Available at: https://digitalcommons.calpoly.edu/theses/2805
Date of Award
6-2023
Degree Name
MS in Computer Science
Department/Program
Computer Science
College
College of Engineering
Advisor
Theresa Migler
Advisor Department
Computer Science
Advisor College
College of Engineering
Abstract
Mycorrhizal networks (MNs), or the networks of fungal mycelia that connect plants to each other, are vital in contributing to the well-being of ecosystems. They not only assist in the transport of nutrients across an ecosystem, but also help protect an ecosystem from disease and adverse conditions. However, more research into these networks is needed and modelling these networks as graphs can help us achieve this.
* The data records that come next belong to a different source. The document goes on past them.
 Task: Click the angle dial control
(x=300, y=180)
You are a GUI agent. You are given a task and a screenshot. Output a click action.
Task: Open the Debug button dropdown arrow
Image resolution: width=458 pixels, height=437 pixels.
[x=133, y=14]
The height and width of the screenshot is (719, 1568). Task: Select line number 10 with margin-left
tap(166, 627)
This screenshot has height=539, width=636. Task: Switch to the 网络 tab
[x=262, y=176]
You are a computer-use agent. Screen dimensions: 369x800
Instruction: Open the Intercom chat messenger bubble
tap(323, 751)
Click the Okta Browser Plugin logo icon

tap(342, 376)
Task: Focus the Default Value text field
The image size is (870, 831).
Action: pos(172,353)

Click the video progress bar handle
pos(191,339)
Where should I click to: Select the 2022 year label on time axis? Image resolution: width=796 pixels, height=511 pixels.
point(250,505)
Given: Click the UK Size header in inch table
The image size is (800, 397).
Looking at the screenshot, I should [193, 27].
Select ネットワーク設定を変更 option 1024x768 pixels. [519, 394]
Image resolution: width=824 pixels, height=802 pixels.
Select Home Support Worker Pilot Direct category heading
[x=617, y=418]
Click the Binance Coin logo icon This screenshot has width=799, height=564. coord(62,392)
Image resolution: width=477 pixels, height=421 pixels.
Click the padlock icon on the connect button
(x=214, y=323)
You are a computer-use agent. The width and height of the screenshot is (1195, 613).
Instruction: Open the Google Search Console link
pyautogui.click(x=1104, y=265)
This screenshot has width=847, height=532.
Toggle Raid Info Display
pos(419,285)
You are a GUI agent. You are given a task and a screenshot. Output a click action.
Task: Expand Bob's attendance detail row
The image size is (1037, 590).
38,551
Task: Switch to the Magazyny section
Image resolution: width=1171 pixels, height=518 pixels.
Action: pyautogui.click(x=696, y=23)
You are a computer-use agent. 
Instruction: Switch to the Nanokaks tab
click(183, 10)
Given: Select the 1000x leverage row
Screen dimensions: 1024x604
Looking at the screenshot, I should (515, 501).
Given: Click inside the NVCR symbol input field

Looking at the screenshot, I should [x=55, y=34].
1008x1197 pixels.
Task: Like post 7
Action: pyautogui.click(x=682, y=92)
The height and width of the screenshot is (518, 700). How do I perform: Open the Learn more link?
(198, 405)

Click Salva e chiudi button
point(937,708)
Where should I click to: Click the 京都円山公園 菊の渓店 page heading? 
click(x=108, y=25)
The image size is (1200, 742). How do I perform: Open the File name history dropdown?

By applying centrality analysis and performing k-core partitioning on these networks, we are able to identify the trees that are most important and central to a MN and observe the effects of removing these trees. We also perform random partitioning on these networks and compare the results to the k-core partitioning results. We found that these networks are fairly resilient to the removal of a single keystone individual, but this can disrupt the interconnectedness of a MN in a dry (xeric) moisture regime. We also found that these networks are less resilient to k-core partitioning. In a network of trees divided up by age cohorts, the maximal k-core subgraph contained a mix of trees that mostly belonged to older cohorts and were linked to one specific fungal genet. This could influence conservation efforts for not only a few older trees, but also some younger trees and potentially specific fungal genets. When removing the maximal k-core subgraphs for networks in dry (xeric) and moist (mesic) moisture regimes, the network became disconnected for the xeric graph and still somewhat connected for the mesic graph. So, mycorrhizal networks could possibly be more resilient to this k-core partitioning in an area where the soil is moist rather than dry.